**Passage:**
** Begin **
The first layer collector is stateless. Scaling stateless collector is easy, as an off-the-shelf layer 4 load-balancer would be sufficient.

The collector has three resolvers for the load-balancing exporter static, dns, and k8s.

static: A static list of backends is provided in the configuration. This is suitable when the backends are static and scaling isn’t expected.
dns: A hostname is provided as a parameter which the resolver periodically queries to discover IPs and update the load-balancer ring. When multiple instances are used, there is a chance they can momentarily have a different view of the system while they sync after a refresh. This can result in some spans for the same trace ID being sent to multiple hosts. Determine if this acceptable for the system, and use a longer refresh interval to reduce the effect of being out of sync.
kubernetes: A resolver that implements a watcher using Kubernetes APIs to get notifications when the list of pods backing a service is changed. This should reduce the amount of time when cluster views differ between nodes, effectively being a better solution than the DNS resolver when Kubernetes is used.

To view the Grafana Alloy configuration for the second layer, select the river tab below. To view the OpenTelemetry Collector configuration for the second layer, select the yaml tab below.
** End **
**Instructions for the task:** Repeat the passage on load-balancing resolvers word for word, from "static: A static" to "out of sync.". The lines play no part in this.

**Given records:**
** Begin **
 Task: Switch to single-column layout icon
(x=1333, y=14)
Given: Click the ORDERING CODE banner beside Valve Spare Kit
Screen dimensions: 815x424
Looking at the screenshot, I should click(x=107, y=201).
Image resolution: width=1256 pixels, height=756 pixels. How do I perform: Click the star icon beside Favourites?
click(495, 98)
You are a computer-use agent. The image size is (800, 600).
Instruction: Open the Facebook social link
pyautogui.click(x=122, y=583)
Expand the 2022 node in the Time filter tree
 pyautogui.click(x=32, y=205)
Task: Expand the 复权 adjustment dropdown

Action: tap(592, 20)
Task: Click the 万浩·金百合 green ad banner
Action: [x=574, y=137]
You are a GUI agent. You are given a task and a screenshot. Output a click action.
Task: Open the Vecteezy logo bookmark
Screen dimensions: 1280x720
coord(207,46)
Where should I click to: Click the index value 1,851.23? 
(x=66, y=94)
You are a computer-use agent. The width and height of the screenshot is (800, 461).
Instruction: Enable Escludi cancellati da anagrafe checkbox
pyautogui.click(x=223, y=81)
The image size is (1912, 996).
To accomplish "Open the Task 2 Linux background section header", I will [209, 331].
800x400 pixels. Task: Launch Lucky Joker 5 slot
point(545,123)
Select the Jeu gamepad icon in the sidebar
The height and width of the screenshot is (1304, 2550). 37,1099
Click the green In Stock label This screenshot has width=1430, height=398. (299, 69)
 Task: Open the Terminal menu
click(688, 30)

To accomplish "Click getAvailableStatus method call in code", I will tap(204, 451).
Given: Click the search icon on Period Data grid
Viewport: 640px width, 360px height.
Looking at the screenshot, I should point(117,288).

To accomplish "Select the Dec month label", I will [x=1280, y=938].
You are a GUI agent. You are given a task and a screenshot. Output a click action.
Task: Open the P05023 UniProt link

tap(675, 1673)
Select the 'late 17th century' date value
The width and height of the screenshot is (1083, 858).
** End **
**Problem solution:**
static: A static list of backends is provided in the configuration. This is suitable when the backends are static and scaling isn’t expected.
dns: A hostname is provided as a parameter which the resolver periodically queries to discover IPs and update the load-balancer ring. When multiple instances are used, there is a chance they can momentarily have a different view of the system while they sync after a refresh. This can result in some spans for the same trace ID being sent to multiple hosts. Determine if this acceptable for the system, and use a longer refresh interval to reduce the effect of being out of sync.